A man was arrested in Northern Ireland for suspected Collection of Terrorist Information following an incident where police mistakenly leaked details that identified 10,000 serving officers, but he has now been released on bail.

The information was leaked when police posted a spreadsheet online listing the surnames and initials of 10,000 serving officers in the Police Service of Northern Ireland (PSNI), plus civilian staff members. The info had been published in error in response to a Freedom of Information (FoI) request, according to the PSNI.

The force has now said that a 39-year-old man was arrested on suspicion of Collection of Information likely to be useful to Terrorists, following a search in Lurgan, County Armagh, on August 16.

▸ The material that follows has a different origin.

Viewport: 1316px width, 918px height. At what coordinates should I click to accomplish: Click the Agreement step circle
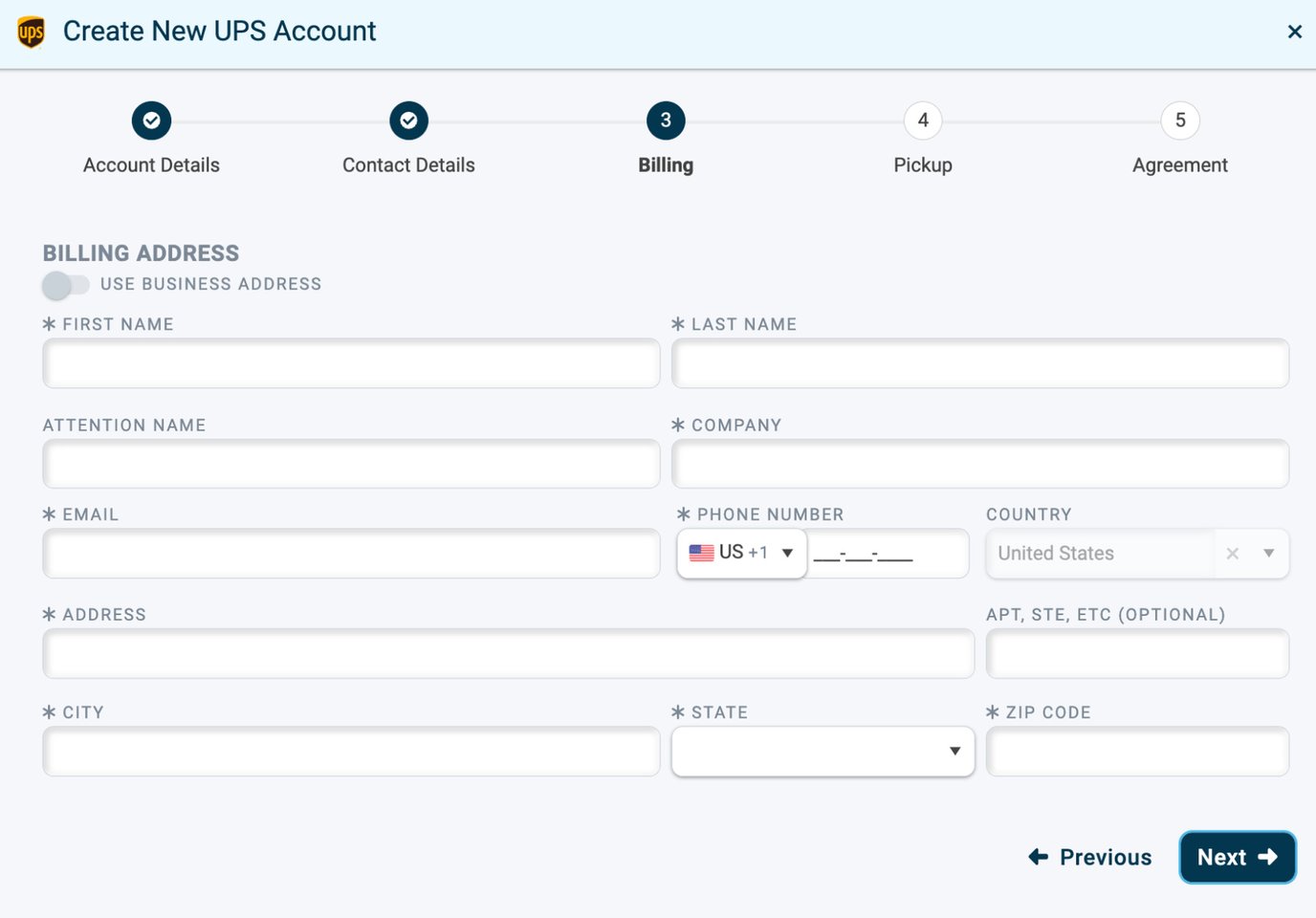click(x=1179, y=120)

This offence appears to date to the Terrorism Act 2000, which states that a person commits an offence if they collect or make a record of "information of a kind likely to be useful to a person committing or preparing an act of terrorism." It includes viewing, or otherwise accessing by means of the internet, a document or record containing information of that kind.

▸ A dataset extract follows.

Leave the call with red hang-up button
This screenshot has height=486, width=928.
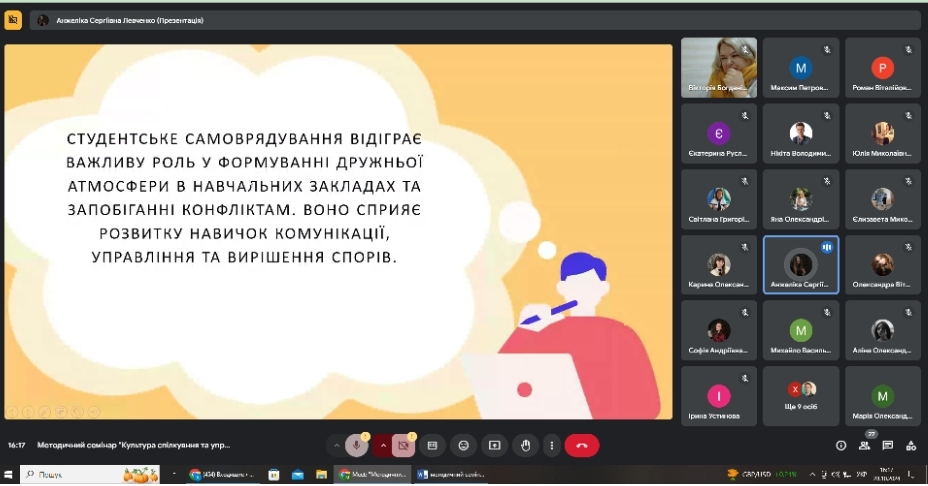click(582, 445)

The unnamed man was questioned by detectives who were said to be "investigating criminality linked to last week's freedom of information data breach," but has now been released on bail to allow for further inquiries, the PSNI informed us.

However, the force declined to say if the arrested man was known or suspected to have any links with terrorist organizations.

In a statement, Detective Chief Superintendent Andy Hill said the force was "working tirelessly" to address the risk posed to officers and staff following the data leak, and that the arrest was just one piece of a large scale operation.

"We will continue in our efforts to disrupt criminal activity associated with this freedom of information data breach and to keep communities, and our officers and staff who serve them, safe," he added.

PSNI Chief Constable Simon Byrne had already stated he was confident that dissident republican groups, which have a history of targeting police officers, had obtained access to the data, which listed the rank or grade of all police staff, plus the location where they worked and in which department.

Details of a further data leak were also disclosed after the news of the spreadsheet became public. According to the BBC, documents plus a police issue laptop and radio were said to have been stolen from a private vehicle in the Newtownabbey area of County Antrim on July 6. The documents were understood to list details of 200 officers and staff.

Earlier this week, it was revealed that Cumbria Constabulary had inadvertently published the names and salaries of all its officers and staff online earlier this year. Cumbria cops said the information was removed as soon as its publication was discovered, but did not indicate how long it had been online.

Also this week, Norfolk and Suffolk constabularies disclosed that information relating to 1,230 people had inadvertently been included in responses to some FOI requests for crime statistics issued between April 2021 and March 2022.

The data included personal identifiable information on victims, witnesses, and suspects, as well as descriptions of offences. The force said the data in question was hidden from anyone opening the files, but it should not have been included.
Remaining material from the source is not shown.